SET OF TASKS:
**A.** In the passage about Abraham leaving his homeland, how old was Abram when he left Haran?
**B.** Carry on the passage about God's call and covenant with Abraham from where it stops.

When Abraham’s people, including his own father, worship idols and a famine sweeps the land, God commands Abraham to leave: “Jehovah said to Abram, ‘Move from your country and your kindred and your father’s house to a land I will show you. And I will make you a great nation. I will bless you and make your name great, and you will be a blessing. I will bless those who bless you and curse he who curses you. And in you shall all the families of the earth be blessed.’ So Abram left, as Jehovah had told him, and Lot went with him. Abram was seventy-five years old when he left Haran. And Abram took Sarai his wife and Lot his brother’s son and all their goods that they had gathered up, and the souls they had won in Haran, and they went forth to go into the Land of Canaan and entered the Land of Canaan” (Genesis 12:1–5; compare Joshua 24:2–3).
Jehovah rewards Abraham for leaving his native land and his extended family to enter the unknown by promising him a land of inheritance and a numerous posterity: “To your offspring I give this land, from the river of Egypt to the great river, the river Euphrates” (Genesis 15:18); “My covenant is with you; you will be a father of many nations. You will no more be called Abram but your name will be Abraham, for I am making you a father of many nations. I will make you exceedingly fruitful and make you into nations, and kings will come out of you. And I will establish my covenant between me and you and your offspring after you throughout their generations for an everlasting covenant, to be a God to you and to your offspring after you” (Genesis 17:4–7).

ENTRIES PROVIDED:
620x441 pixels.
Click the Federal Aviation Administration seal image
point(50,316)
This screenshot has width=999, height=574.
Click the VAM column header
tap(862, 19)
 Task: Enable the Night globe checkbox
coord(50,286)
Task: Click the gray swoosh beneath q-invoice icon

...

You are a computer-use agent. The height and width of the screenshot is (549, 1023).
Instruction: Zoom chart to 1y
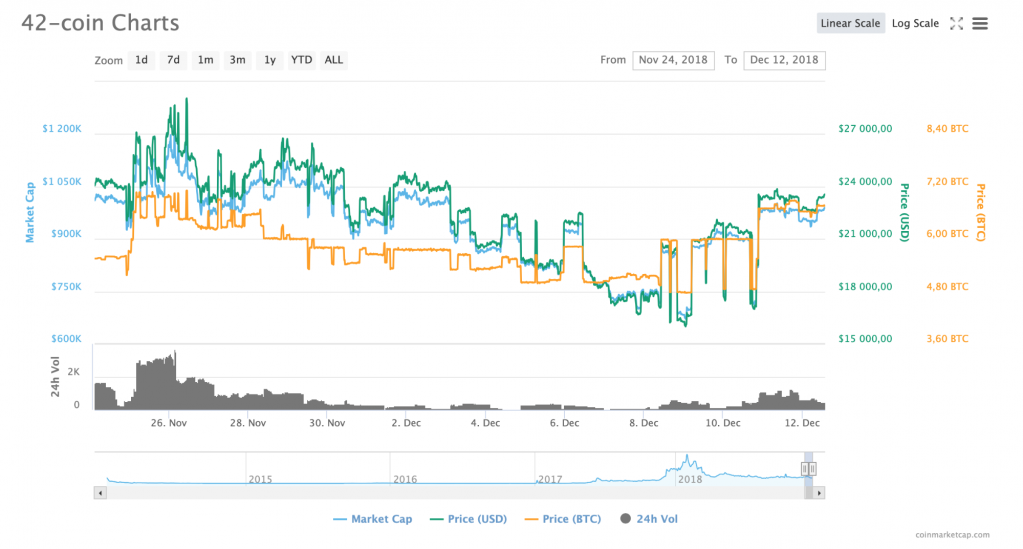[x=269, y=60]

RESULTS OF THE TASKS:
**A.** Seventy-five years old.

**B.**
Isaiah predicts a time when Abraham’s end-time descendants face the same choice as Abraham—whether to leave or stay in Babylon. Jehovah thus reminds them that what he did for Abraham he will do for them if they heed his call. As Abraham came from the ends of the earth and received a Promised Land, so would they: “You, O Israel, my servant, Jacob, whom I have chosen, offspring of Abraham my beloved friend, you whom I have taken from the ends of the earth, called from its farthest limits—to you I say, ‘You are my servant; I have accepted you and not rejected you. Be not fearful, for I am with you; be not dismayed, for I am your God. I will strengthen you; I will also succor you and uphold you with my righteous right hand’” (Isaiah 41:8–10); “Jehovah will have compassion on Jacob and once again choose Israel; he will settle them in their own land, and proselytes will adhere to them and join the house of Jacob” (Isaiah 14:1).
Isaiah nevertheless sees that only persons who are righteous as Abraham was righteous heed Jehovah’s call: “Hear me, you followers of righteousness, seekers of Jehovah: Look to the rock from which you were cut, to the quarry out of which you were hewn; look to Abraham your father, to Sarah who bore you. He was but one when I called him, but I blessed him by making him many” (Isaiah 51:1–2); “So shall justice inhabit the desert, and righteousness abide in the farmland. And the effect of justice shall be peace, and the result of righteousness an assured calm forever. My people shall dwell in peaceful settlements, in safe neighborhoods, in comfortable dwellings. Blessed are you, who shall then sow by all waters, letting oxen and asses range free” (Isaiah 32:16–18, 20). As with Abraham, the lands of inheritance and blessed offspring God promises his elect are theirs by an “everlasting covenant” (Isaiah 61:7–9).